- [What the task requires]:
Go through the lines below. Copy those with "faire".

- [Dataset]:
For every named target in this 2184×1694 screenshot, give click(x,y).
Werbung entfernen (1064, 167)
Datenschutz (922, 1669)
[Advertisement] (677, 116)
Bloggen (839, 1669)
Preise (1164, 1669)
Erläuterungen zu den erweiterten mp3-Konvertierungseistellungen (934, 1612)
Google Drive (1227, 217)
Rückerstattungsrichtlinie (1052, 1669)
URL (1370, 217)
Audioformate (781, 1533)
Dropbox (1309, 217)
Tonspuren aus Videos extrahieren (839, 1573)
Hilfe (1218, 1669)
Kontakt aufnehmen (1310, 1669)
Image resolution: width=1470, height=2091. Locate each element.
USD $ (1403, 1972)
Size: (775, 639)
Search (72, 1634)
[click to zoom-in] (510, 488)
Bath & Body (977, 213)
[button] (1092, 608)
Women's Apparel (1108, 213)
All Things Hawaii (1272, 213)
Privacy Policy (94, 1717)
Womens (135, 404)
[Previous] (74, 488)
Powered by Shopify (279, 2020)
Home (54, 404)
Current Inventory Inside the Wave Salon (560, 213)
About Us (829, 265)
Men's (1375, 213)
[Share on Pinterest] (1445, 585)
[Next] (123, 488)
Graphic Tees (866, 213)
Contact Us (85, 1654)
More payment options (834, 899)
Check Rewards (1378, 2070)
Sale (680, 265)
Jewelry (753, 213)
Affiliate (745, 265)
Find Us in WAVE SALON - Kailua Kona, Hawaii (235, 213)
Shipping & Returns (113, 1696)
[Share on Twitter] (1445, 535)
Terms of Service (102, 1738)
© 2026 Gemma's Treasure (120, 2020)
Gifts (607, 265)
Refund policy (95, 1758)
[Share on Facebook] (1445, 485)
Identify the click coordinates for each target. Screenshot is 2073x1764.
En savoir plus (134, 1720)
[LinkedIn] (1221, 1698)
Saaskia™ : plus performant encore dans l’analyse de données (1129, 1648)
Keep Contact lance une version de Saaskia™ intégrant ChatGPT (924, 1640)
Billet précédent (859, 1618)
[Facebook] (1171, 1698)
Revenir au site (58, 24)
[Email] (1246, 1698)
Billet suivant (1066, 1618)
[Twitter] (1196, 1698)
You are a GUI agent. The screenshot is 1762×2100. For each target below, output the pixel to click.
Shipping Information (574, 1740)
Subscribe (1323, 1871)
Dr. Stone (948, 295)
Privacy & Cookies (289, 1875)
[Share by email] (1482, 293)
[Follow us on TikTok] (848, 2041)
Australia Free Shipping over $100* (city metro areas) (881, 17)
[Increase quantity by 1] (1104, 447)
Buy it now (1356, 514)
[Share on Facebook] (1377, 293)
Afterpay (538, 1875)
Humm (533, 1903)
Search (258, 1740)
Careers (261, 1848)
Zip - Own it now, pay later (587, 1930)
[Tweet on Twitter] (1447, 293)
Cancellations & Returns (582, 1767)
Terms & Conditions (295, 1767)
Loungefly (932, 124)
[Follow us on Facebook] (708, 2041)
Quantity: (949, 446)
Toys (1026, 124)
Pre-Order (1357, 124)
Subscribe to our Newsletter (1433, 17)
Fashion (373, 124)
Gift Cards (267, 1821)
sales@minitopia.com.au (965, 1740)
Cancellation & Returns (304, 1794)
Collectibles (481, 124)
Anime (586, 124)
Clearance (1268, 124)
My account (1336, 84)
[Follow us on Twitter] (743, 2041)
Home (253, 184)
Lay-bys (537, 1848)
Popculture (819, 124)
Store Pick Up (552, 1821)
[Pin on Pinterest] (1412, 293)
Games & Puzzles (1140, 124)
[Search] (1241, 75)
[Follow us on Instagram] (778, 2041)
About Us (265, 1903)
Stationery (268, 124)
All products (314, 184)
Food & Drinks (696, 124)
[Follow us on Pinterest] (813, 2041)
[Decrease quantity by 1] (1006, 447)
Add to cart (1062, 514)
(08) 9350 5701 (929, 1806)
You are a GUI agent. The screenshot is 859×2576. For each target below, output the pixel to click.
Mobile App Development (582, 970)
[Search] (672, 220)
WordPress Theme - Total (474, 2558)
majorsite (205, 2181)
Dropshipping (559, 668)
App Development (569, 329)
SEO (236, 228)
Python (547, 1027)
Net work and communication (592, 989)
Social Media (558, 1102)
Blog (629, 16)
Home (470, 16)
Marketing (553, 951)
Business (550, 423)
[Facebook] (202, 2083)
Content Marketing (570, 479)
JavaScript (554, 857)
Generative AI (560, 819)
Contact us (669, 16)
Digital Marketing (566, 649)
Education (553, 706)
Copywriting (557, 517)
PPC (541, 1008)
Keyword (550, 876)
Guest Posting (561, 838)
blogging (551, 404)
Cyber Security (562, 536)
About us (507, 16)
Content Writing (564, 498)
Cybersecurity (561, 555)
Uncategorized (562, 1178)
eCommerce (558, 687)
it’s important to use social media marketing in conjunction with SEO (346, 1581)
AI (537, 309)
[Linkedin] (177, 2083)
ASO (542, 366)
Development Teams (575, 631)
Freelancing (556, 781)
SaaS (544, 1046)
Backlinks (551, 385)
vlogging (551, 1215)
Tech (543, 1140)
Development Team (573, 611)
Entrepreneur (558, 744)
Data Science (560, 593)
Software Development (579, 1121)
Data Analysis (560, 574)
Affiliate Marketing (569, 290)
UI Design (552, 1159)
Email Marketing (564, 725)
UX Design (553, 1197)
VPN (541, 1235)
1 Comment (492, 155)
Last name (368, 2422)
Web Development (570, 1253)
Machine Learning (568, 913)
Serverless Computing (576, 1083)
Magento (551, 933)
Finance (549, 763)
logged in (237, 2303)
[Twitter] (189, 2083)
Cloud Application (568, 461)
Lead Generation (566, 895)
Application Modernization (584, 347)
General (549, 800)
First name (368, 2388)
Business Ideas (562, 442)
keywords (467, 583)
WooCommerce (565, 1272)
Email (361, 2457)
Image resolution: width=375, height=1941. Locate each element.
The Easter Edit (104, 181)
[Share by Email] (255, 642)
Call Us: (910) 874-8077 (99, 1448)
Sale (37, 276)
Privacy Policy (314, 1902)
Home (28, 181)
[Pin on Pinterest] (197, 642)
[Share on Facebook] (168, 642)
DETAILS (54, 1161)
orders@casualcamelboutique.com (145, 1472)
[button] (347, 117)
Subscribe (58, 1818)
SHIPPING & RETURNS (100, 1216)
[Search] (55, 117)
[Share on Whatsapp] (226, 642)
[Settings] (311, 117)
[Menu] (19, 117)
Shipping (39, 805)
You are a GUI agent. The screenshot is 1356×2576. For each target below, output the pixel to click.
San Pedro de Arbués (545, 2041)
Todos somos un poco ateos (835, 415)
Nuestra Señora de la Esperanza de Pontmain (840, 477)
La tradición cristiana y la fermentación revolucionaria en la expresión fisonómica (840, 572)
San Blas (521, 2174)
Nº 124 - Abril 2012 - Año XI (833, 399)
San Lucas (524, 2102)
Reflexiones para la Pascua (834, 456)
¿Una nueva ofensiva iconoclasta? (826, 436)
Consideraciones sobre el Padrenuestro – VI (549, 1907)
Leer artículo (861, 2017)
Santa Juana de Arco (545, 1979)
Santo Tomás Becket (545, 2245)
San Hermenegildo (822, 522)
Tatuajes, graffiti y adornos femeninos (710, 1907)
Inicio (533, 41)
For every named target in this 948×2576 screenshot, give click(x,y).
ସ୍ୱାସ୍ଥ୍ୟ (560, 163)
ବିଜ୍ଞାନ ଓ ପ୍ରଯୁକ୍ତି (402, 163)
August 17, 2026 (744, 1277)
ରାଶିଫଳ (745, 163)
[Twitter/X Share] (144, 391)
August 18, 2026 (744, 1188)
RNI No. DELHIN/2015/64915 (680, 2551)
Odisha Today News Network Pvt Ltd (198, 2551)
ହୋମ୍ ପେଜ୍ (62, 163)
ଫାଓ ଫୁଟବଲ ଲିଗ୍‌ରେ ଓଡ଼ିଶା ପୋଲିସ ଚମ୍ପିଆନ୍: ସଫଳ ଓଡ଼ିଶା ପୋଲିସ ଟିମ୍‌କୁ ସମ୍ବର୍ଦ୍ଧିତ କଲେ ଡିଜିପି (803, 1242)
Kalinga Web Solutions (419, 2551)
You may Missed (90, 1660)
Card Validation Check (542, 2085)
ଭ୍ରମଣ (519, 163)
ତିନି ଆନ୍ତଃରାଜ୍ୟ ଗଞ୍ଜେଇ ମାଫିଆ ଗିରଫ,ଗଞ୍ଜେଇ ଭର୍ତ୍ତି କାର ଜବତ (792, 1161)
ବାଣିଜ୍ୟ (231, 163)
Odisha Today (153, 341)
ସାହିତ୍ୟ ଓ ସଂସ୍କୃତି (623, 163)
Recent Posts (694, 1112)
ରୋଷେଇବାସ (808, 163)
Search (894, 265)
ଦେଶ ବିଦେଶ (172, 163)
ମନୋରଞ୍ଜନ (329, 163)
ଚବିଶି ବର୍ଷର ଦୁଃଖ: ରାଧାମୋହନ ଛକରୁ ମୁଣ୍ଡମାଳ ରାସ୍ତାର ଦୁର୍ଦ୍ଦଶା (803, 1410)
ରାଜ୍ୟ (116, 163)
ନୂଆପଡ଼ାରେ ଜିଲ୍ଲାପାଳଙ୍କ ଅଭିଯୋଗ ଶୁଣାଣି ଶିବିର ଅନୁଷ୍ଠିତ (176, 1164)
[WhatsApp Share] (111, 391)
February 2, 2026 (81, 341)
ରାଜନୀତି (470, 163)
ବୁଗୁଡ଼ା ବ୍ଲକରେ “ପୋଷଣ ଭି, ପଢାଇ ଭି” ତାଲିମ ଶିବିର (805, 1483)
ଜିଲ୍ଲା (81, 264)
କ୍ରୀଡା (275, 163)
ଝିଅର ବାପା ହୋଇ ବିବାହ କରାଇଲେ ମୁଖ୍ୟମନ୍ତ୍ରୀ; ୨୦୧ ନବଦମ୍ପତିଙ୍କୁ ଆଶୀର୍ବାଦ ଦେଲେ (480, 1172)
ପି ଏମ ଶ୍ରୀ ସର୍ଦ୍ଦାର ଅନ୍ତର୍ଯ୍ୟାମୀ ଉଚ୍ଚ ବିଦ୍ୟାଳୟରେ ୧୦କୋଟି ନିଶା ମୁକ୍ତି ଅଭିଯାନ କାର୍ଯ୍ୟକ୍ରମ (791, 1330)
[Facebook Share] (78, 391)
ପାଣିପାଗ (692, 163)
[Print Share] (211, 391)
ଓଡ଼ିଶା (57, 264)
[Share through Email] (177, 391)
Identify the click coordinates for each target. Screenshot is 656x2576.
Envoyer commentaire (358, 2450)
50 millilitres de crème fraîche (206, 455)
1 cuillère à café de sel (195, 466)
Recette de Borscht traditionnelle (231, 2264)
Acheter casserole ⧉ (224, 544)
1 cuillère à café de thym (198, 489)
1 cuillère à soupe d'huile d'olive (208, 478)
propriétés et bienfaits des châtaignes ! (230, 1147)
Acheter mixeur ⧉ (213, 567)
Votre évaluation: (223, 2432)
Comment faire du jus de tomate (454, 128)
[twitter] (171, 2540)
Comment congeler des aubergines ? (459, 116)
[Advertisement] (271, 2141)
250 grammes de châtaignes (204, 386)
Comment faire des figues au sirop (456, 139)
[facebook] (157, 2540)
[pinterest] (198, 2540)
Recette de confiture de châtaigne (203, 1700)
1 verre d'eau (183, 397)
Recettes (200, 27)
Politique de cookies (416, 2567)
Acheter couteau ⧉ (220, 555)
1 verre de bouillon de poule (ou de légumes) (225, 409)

- [Answer for this exercise]:
Comment faire du jus de tomate (454, 128)
Comment faire des figues au sirop (456, 139)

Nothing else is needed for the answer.